Billy Porter has had a hell of a year. He wore an instantly iconic tuxedo gown to the Oscars in February, floated onto the red carpet at the Met Gala as a winged Egyptian pharaoh in May, kiki’d with Stephen Colbert on The Late Show in July, and in September, he quoted James Baldwin while accepting an Emmy for playing Pray Tell on Pose, which aired its celebrated second season on FX over the summer. In every one of those appearances, Porter wore clothing traditionally deemed for women and each time, the overwhelming public reception was either yaaas bitch! or casual nonchalance. Porter’s sudden ubiquity and mainstream acceptance could give some people the false impression that there were always opportunities for him to be the global superstar he is now. But no, this is all very new for Porter.

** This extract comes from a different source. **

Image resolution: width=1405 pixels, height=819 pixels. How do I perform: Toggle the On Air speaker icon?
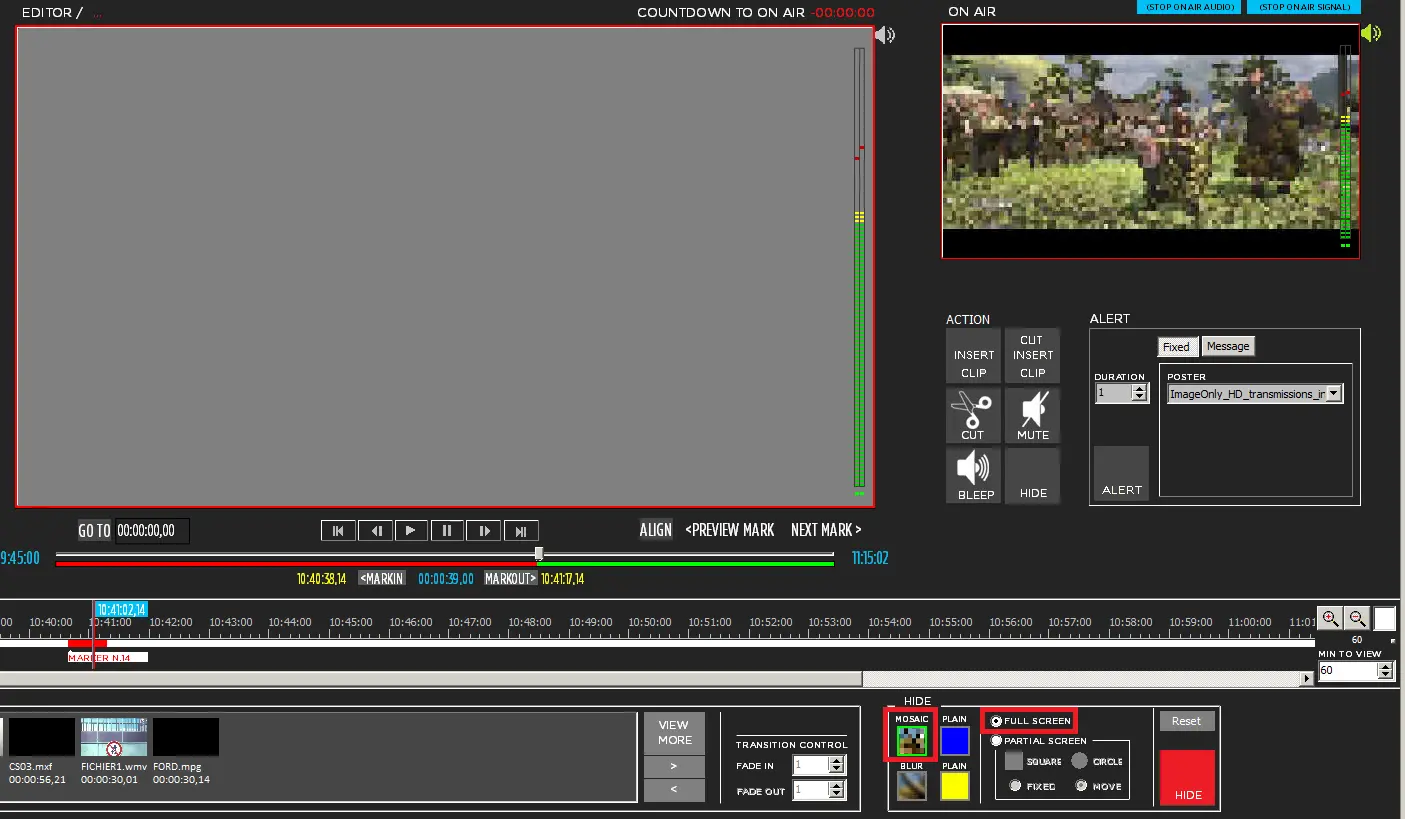click(x=1371, y=33)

Porter, like the ballroom emcee he plays on Pose, is making peace with the newfound freedom to fully express his masculine and feminine sides, and in the process, both Porter and Pray Tell have become emblems of a wider social movement that’s overthrowing old ideas about what sexuality, gender expression, and masculinity means today. “Let me tell you something,” he told TV Guide last year, “to be an out gay black man in this world, to live out and proud … that’s about as masculine as you can get.”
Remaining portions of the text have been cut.